OS
DEZ ANÕEZINHOS DA TIA VERDE-ÁGUA
Era
uma mulher casada, mas que se dava muito mal com o marido, porque não
trabalhava nem tinha ordem no governo da
casa; começava uma coisa e logo passava para outra, tudo ficava em meio, de sorte que quando o marido
vinha para casa nem tinha o jantar feito, e à noite nem água para os pés nem a cama
arranjada. As coisas foram assim, até que o homem lhe pôs as mãos e ia-a tosando, e ela a passar
muito má vida. A mulher andava triste por o homem lhe bater, e tinha uma vizinha a quem
se foi queixar, a qual era velha e se dizia que as fadas a ajudavam.
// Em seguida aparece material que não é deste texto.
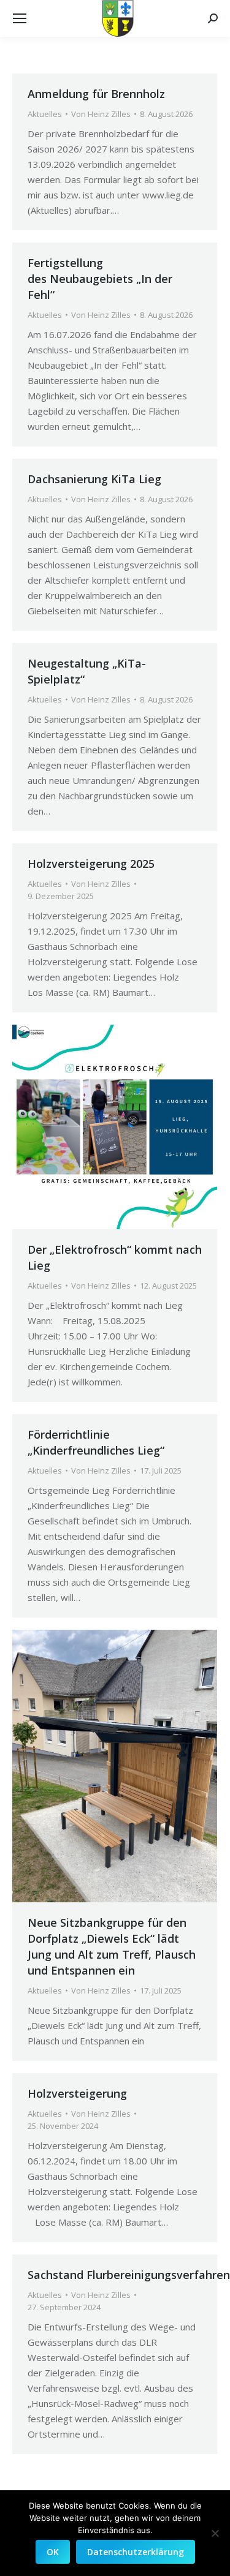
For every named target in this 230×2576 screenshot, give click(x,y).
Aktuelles (45, 113)
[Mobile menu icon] (19, 18)
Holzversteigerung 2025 (91, 863)
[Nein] (215, 2533)
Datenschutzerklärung (135, 2552)
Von (101, 113)
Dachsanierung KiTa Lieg (94, 479)
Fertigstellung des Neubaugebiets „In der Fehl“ (100, 278)
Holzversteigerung (77, 2093)
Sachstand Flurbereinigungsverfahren (129, 2274)
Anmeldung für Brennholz (96, 93)
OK (53, 2552)
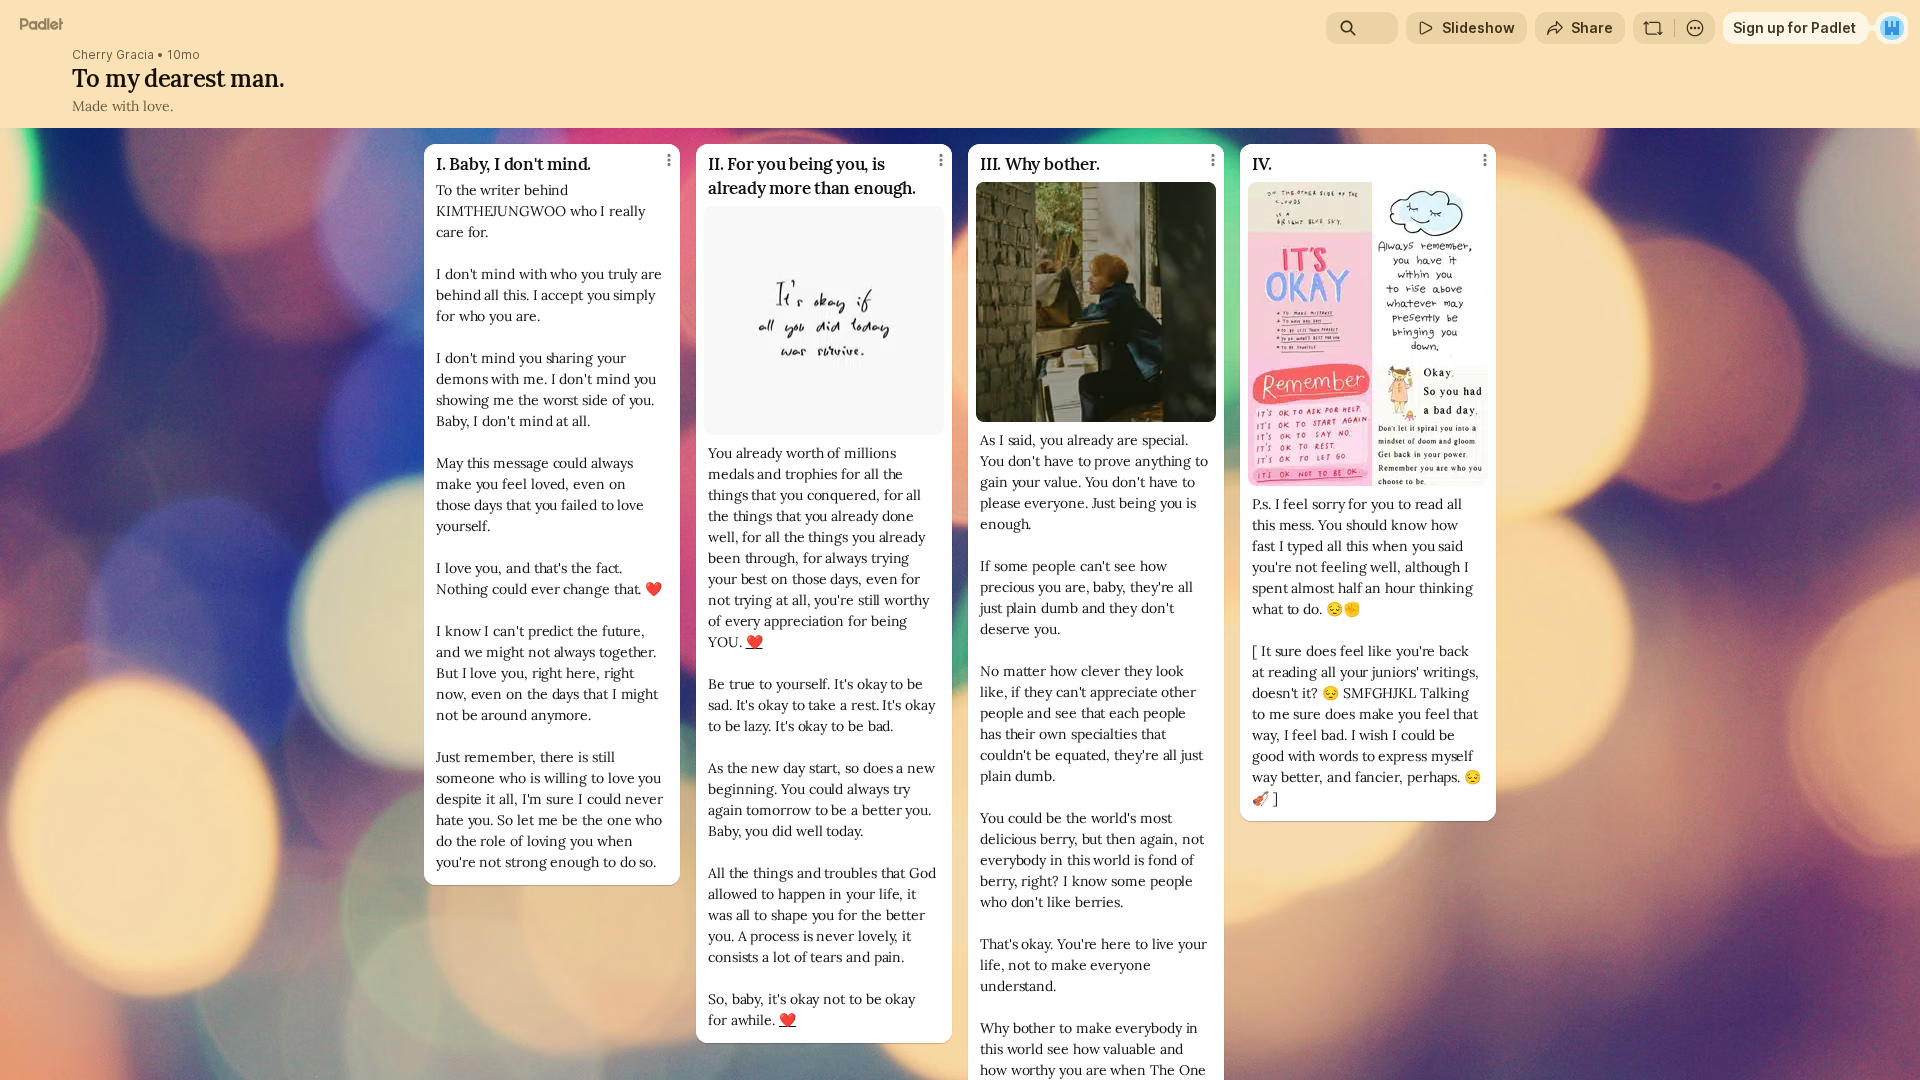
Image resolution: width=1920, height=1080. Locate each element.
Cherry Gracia (113, 55)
Chamavam-lhe a Tia
Verde-Água:
– Ai,
Tia! vocemecê é que me podia valer nesta aflição.
–
Pois sim, filha; eu tenho dez anõezinhos muito arranjadores, e mando-tos para
tua casa para te ajudarem.
E a
velha começou a explicar-lhe o que devia fazer para que os dez anõezinhos a
ajudassem; que quando pela manha se
levantasse fizesse logo a cama, em seguida acendesse o lume, depois enchesse o cântaro de água, varresse a
casa, aponteasse a roupa, e no intervalo em que cozinhasse o jantar fosse dobando as suas
meadas, até o marido chegar. Foi-lhe assim indicando o que havia de fazer, que em tudo
isto seria ajudada sem ela o sentir pelos dez anõezinhos. A mulher assim o fez, e se bem o
fez melhor lhe saiu. logo à boca da noite foi a casa da Tia Verde-Água agradecer-lhe o ter-lhe
mandado os dez anõezinhos, que ela não viu nem sentiu, mas porque o trabalho correu-lhe
como por encanto. Foram-se assim passando as coisas, e o marido estava pasmado por ver a
mulher tornar-se tão arranjadeira e limposa; ao fim de oito dias ele não se teve que não lhe
dissesse como ela estava outra mulher, e que assim viveriam como Deus com os anjos. A
mulher contente por se ver agora feliz, e mesmo porque a féria chegava para mais, vai a casa
da Tia Verde-Água agradecer-lhe o favor que lhe fez:
– Ai,
minha Tia, os seus dez anõezinhos fizeram-me um servição; trago agora tudo
arranjado, e o meu homem anda muito meu
amigo. O que lhe eu pedia agora é que mos deixasse lá ficar.
A
velha respondeu-lhe:
–
Deixo, deixo. Pois tu ainda não viste os dez anõezinhos?
–
Ainda não; o que eu queria era vê-los.
– Não
sejas tola; se tu queres vê-los olha para as tuas mãos, e os teus dedos é que
soo os dez anõezinhos.
A
mulher compreendeu a causa, e foi para casa satisfeita consigo por saber como é
que se faz luzir o trabalho.
---
Nota:
---
Nota:
Teófilo Braga: "Contos Tradicionais do Povo Português" (1883)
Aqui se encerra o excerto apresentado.